Table 1 shows the comparative data for the 18 segments for which the speed limit was increased from 55 to 65 mph in 1998.

Table 1: Accident Experience for 65-MPH Roads Before and After Speed Limit Increase of October 1, 1998

Year

Total

Accidents

Rate Per One Million Vehicle Miles Traveled

Rate Per One Million Vehicles

1995

4,905

0.92

17.33

1996

5,439

1.0

18.99

1997

5,212

0.92

17.38

1998

5,078

0.86

16.36

1999

6,151

1.01

19.18

2000

6,440

1.02

19.20

2001

6,185

0.96

18.20

Average Accidents and Rates for 3 years BEFORE Speed Limit Change

(1995-1997)

5,185

0.95

17.9

Average Accidents and Rates for 3 years AFTER Speed Limit Change

(1999-2001)

6,259

1.00

18.86

Percentage Increase Following Speed Limit Change

+20.7%

+5.3%

+5.4%

The data for the segment of I-84 in West Hartford and Hartford for which the speed limit was increased from 40 and 45 mph to 50 mph at the same time as the other roads were increased to 65 mph was not included in the above table. This segment showed the greatest increases in accidents and accident rates after the speed limit changed of any of the 19 segments for which limits were raised.

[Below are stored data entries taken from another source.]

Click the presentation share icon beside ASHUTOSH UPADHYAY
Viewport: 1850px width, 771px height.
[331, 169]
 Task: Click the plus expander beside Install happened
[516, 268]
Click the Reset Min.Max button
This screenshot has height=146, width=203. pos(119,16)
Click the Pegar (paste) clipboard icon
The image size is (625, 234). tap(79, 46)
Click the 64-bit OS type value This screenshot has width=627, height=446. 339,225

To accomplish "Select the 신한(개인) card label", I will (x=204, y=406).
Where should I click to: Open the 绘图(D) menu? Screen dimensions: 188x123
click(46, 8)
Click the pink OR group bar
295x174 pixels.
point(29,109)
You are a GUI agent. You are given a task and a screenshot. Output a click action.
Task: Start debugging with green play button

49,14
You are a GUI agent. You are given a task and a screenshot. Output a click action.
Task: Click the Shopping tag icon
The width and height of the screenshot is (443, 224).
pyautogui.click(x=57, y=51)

Had it been included in the overall averages, it would have raised the post-change averages for accidents from 20.7% to 24.6%, for accidents per 1 million vehicle miles traveled from 5.3% to 8.59%, and for accidents per 1 million vehicles from 5.4% to 9.0%.

While it could be expected that the number of accidents would be likely to increase after the speed limit increase as vehicle volume and miles of travel were greater, the 20.7% increase in the three-year accident average after the speed limit increase is more than the growth in average vehicle volume and average miles of travel that occurred after the speed limit increase (14.6% and 14.8% respectively). However, the more than 5% increase in accident rates in the period following the speed limit increase is probably of more significance since it directly accounts for these increases in traffic volume and travel. A change in the number of accidents would not generally be significant if the accident rate remained relatively the same because the accident experience would be essentially the same given the increased exposure resulting from the additional traffic and travel. However, this is not what appears to have happened.

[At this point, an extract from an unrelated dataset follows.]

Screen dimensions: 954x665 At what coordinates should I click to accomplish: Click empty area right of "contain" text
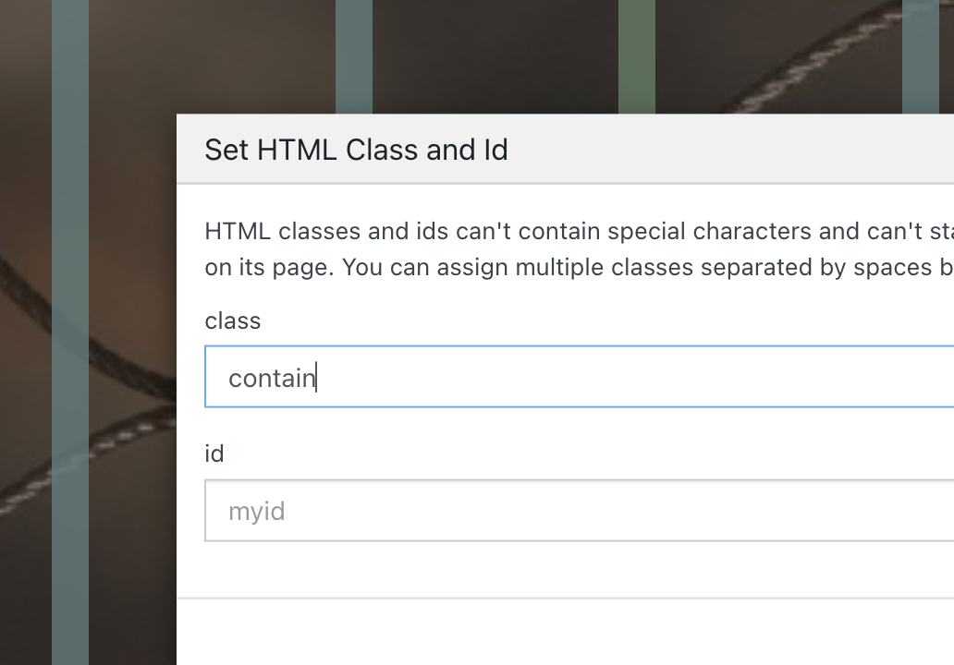tap(647, 377)
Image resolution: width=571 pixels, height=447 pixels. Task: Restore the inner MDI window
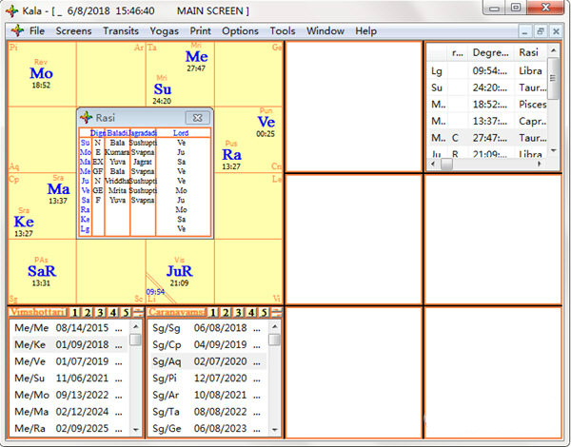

The increase in accidents and accident rates was most evident on 65-mph segments of I-84 (Danbury to Waterbury and East Hartford to Massachusetts), I-91 (Windsor to Massachusetts), Route 20, Route 2, and Route 9 (Middletown to Old Saybrook). The I-84 segment from Danbury to Waterbury showed a 33% increase in total accidents and approximately a 10% increase in accident rates. The I-84 segment from East Hartford to Massachusetts showed a 28.5% increase in total accidents and approximately a 15.5% increase in accident rates. The I-91 segment from Windsor to Massachusetts showed a 49% increase in accidents and a 36% increase in accident rates. Route 20 (the Bradley Airport connector) showed a 38% increase in accidents and approximately a 24% increase in accident rates. Route 2 showed a 30% increase in accidents and a 13% increase in accident rates. The Route 9 segment from Middletown to Old Saybrook showed a 33% increase in accidents and a 13% increase in accident rates.

Four other 65-mph segments (I-95 from Branford to East Lyme, I-384, I-395, and I-291) showed smaller increases in accidents (13-24%) and accident rates (3-6%). The remaining eight segments showed increases in accidents but accident rates that changed little or slightly decreased from pre-change levels.

The 50-mph segment of I-84 in West Hartford and Hartford showed the greatest increase in accidents and accident rates following its speed limit increase. The average annual accidents increased by 48.6% in the three years following the increase and the accident rate increased by 31%.

In Part II of this study, we will provide a profile and analysis of each of the individual 65-mph road segments and a comparison of the 65-mph segments with a comparable road segment on which the speed limit remained at 55-mph and with the overall expressway network.